Technical Musings : Running JtR on our Parallella Beowulf Cluster

Running JtR on our Parallella Beowulf Cluster

In the previous post, we created a Beowulf cluster using N Parallella boards. If you are using my images, the files you need to run the John the Ripper application should already be on them. If you don’t (or if they aren’t), follow this tutorial to set up the files on your cluster and get going. I’ll also walk you through how the code works.

I wrote this demo for my parallel computing class, and presented it at the “Budget Beowulfs” special session at SIGCSE 2015. If you use these files, I ask that you please cite the following:

Adams J, Caswell J, Matthews SJ, Peck C, Shoop E, and Toth D. “Budget Beowulfs: A Show-case of Inexpensive Clusters for Teaching PDC”. In Proceedings of the 46th ACM technical symposium on Computer science education (SIGCSE’15). Kansas City, MO. March 6-8, 2015.

Program Overview

Recall that one of the most common parallel patterns is the Master-Worker pattern, where a master process (or node) is responsible for creating a delegating a set of tasks to a series of worker processes. All N nodes then complete the work and report the final results back to the master.

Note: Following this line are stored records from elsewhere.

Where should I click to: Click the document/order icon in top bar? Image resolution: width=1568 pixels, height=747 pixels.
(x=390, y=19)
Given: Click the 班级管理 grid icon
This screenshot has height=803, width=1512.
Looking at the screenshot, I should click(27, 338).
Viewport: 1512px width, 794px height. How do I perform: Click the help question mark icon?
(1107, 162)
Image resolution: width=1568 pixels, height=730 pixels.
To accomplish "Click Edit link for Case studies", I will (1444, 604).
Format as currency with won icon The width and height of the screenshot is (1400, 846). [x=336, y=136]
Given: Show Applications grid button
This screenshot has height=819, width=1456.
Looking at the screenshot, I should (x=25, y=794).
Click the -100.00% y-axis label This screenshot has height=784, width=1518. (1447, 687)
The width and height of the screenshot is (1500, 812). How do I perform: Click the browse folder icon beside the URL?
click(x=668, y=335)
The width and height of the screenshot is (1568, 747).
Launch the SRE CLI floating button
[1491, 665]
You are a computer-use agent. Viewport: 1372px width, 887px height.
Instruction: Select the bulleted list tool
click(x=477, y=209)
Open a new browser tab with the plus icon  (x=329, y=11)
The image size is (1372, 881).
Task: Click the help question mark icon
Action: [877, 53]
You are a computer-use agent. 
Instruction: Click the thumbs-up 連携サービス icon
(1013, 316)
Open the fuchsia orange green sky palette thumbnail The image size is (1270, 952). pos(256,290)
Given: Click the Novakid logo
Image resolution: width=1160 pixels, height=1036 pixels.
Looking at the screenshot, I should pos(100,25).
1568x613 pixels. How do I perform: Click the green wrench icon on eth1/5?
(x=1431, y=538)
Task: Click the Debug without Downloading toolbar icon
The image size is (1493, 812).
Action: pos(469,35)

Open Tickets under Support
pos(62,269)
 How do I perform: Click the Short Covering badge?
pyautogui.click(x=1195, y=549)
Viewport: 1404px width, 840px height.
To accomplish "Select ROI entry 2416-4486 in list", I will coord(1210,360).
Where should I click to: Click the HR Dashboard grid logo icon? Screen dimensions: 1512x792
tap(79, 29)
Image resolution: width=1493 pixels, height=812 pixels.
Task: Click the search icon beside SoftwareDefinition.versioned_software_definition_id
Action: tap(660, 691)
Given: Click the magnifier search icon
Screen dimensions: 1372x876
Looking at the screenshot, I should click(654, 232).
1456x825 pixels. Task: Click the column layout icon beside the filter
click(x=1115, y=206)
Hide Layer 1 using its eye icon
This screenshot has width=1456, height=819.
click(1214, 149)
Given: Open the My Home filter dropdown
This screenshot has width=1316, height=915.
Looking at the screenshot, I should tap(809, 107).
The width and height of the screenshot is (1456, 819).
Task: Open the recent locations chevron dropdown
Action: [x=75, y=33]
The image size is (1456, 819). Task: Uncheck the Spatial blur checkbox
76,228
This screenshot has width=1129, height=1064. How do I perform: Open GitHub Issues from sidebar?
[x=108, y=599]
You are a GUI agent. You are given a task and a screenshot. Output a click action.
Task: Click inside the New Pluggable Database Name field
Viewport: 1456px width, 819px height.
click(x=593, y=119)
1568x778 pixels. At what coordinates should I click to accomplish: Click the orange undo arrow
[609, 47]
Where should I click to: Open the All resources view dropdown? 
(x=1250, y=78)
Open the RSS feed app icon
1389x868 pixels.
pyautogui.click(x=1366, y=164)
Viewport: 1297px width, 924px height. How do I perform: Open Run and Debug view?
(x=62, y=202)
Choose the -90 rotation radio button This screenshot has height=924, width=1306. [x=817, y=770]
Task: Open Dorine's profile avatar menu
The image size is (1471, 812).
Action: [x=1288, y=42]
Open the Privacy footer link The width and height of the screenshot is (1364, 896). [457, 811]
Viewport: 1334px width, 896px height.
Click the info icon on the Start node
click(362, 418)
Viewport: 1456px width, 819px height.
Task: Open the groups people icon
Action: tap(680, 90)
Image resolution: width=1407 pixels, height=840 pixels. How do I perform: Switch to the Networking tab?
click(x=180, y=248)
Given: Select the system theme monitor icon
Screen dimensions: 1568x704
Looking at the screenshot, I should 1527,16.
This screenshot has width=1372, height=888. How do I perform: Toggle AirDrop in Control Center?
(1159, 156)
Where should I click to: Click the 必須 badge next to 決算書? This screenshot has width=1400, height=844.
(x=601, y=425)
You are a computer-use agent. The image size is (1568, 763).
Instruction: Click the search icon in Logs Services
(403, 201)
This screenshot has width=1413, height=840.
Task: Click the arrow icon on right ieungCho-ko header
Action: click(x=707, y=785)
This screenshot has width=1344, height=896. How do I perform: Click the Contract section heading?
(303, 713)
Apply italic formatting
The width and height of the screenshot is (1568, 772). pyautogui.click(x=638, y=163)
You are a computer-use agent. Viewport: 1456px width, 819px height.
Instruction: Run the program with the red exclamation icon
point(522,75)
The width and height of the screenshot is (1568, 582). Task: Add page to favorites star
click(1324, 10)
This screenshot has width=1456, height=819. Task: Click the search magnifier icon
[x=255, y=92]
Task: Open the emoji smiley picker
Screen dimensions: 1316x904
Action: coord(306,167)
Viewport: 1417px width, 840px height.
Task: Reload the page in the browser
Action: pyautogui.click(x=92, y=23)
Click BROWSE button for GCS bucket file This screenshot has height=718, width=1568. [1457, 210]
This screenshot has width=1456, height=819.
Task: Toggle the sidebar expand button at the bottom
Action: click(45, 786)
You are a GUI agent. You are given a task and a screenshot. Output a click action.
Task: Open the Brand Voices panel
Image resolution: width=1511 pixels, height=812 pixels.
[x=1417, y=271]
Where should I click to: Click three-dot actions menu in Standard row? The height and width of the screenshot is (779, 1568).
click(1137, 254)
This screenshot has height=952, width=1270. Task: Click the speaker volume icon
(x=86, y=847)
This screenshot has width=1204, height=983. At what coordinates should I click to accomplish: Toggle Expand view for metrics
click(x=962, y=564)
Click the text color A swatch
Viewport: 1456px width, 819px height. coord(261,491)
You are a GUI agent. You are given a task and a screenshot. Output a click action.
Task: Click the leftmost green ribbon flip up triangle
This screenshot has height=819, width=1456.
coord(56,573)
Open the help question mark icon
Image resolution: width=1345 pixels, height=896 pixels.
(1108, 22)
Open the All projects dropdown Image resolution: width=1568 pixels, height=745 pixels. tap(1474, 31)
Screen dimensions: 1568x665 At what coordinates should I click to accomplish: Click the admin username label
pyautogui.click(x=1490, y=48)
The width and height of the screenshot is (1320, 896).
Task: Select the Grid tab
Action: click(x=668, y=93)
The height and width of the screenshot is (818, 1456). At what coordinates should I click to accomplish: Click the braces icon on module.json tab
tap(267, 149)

In the case of this demo, the “tasks” that need to be completed are the cracking of the passwords. Essentially, the program works as follows:

The master node accepts a password file and a number of worker nodes (N-1).
The password file is split into N parts. The master node and all worker nodes work to crack the passwords in parallel, writing the results to a local file.
Once the work is complete, the master node collects and combines all the files.

We have written a series of scripts to enable this entire process.

Are you ready? Let’s get started!

Special Considerations

Some of you who are already familiar with parallel programming will likely be frowning at all the executable transfers and data transfers via SSH. After all, this step is often unnecessary when writing MPI applications on HPC clusters (save for the initial transfer to the cluster, and the offloading of the data from the cluster to a local machine). So why do we need it here?

The answer lies in the way we’ve set up our Beowulf clusters. Most HPC systems have a common file system that is shared by all the nodes in the cluster, and can be written to concurrently via the the network. In our case, we have four distinct Parallellas and thus four distinct file systems. All the SSHing that you see here is necessary to overcome this hurdle! In other HPC application that you may write in the future, it is all unnecessary.

What you will need

This tutorial assumes that you have 2 or more Parallella Desktop edition computers. and have followed my instructons for initial set up, and cluster setup. If you are not using my image, make sure you also set up MPICH2 on your parallella master node prior to completing the cluster set up tutorial. If you are not using my images, I strongly encourage you check out Simon Cox’s excellent Raspberry Pi cluster tutorial, which can be adapted for these purposes.

My image should have the files to run this demo. In case it does not (or if you are using different images), download the files in my repository onto your master node and ensure that you have the following organization:

mpi_testing/
    |--- machinefile
    |----john_e_demo/
	 |-----	clean-up.sh
	 |-----	demo-e.sh
	 |----- get_files.sh
	 |----- split.py
	 |-----	transfer-files.sh

parallella-examples/
    |---john/
	 |-----	mpi/
		 |-----	john-mpi.c
		 |-----	transfer.sh

The mpi_testing directory should be a directory that exists on every Parallella. This is incredibly important, as this is the main place where password files will be transferred to and cracked passwords are received.

Setting up the worker nodes with John MPI

Currently, our master node is the only one with the john-mpi.c file. Let’s compile the code into an executable, and transfer the file to each node. To do so, type in the following:

cd ~/parallella-examples/john/mpi
mpicc -o john_mpi john_mpi.c

Next, update the transfer.sh file so it contains the IP addresses of the worker nodes. Once you are done with that, type in:

./transfer.sh

Now, if you SSH into each of the individual worker nodes and look at their respective mpi_testing/ directories, you should see a john_mpi there! Our master node even has a john_mpi executable in its mpi_testing directory.

Running the Demo

Now we have everything we need to run the demo. Do the following:

cd ~/mpi_testing/john_e_demo/
./demo_e.sh mypass.txt

where mypass.txt contains the passwords you want to crack.

After some processing, you will see a file that shows up in the main directory: mypasscracked.txt. This will contain the list of all the cracked passwords.

Explanation of the code

Sadly, this part is going to have to wait for a while. One of my students is doing a project using JtR, and is using part of the code. As soon as that project is wrapped up, I will post the MPI file and go through the code in detail.

15 Jun 2015 | parallella, cluster, epiphany